__Exercise objective__. In the Pearl Harbor text, which newspaper was Elizabeth "Betty" McIntosh working for as a reporter at the time of the attack?
--- Text provided Enclosed Below ---
Seventy-one years ago America was attacked on its home soil for the first time in its history when the Japanese bombed Pearl Harbor in Honolulu, Hawaii.

Dec. 7, 2012 has gone down in history as the day American joined the Allies in World War II, but many seem to have forgotten that tragic day.

The term “Pearl Harbor” was not a trending topic on MSN or Yahoo News, and it seemed that one of the only places the term could be found was on Twitter.

Being a journalist who typically works the night shift, I assumed that one of my colleagues had written about Pearl Harbor by the time I made my way into the office, but when I checked our records for the day, an article about Pearl Harbor was no where to be found.

That’s why it’s so important that Pearl Harbor survivor -- Elizabeth “Betty” McIntosh (who is now 97 and “sharp as a whip”) -- was able to publish an article that she wrote seven days after the attack.

At the time, McIntosh was a reporter working for the Hono­lulu Star-Bulletin. After experiencing the gruesome attack, she wanted to inform the women of Hawaii about what lie ahead.
--- End of Enclosed Text provided ---
--- Records Enclosed Below ---
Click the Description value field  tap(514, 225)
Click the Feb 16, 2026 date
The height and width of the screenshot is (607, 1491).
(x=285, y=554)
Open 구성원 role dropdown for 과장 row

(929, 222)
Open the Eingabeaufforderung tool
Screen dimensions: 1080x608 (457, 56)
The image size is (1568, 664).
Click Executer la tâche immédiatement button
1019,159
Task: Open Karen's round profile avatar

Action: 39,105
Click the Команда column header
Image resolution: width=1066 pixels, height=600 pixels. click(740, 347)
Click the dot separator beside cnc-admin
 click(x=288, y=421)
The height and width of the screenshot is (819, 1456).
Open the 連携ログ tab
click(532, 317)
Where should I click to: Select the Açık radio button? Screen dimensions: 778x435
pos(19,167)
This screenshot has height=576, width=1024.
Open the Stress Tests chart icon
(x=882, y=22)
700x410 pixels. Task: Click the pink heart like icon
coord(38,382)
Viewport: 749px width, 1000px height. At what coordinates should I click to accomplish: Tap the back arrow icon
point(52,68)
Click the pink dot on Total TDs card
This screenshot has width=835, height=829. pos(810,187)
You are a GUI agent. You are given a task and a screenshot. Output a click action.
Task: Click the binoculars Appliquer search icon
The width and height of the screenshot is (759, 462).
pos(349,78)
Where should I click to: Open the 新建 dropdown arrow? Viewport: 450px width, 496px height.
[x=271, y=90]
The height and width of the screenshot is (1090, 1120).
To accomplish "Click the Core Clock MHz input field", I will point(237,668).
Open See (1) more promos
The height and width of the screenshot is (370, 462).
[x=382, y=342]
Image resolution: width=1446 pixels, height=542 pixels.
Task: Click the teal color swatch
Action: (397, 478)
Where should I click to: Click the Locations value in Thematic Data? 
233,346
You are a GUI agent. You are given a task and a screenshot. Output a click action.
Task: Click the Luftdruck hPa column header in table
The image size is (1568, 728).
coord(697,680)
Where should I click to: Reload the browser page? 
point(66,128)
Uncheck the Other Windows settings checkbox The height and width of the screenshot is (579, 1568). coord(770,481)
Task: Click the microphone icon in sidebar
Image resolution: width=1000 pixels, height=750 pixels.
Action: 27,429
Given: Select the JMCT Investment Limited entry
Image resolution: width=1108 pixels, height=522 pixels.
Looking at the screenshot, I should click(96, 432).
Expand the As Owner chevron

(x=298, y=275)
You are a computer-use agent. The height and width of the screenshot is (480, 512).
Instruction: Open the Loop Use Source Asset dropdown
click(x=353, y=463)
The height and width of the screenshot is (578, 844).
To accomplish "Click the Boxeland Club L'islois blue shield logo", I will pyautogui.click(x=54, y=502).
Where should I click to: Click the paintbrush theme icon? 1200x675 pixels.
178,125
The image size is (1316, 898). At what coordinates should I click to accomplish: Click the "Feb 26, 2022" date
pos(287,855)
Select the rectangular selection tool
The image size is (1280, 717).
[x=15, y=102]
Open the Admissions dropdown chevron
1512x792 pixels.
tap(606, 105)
--- End of Enclosed Records ---
__Exercise response__. The Honolulu Star-Bulletin.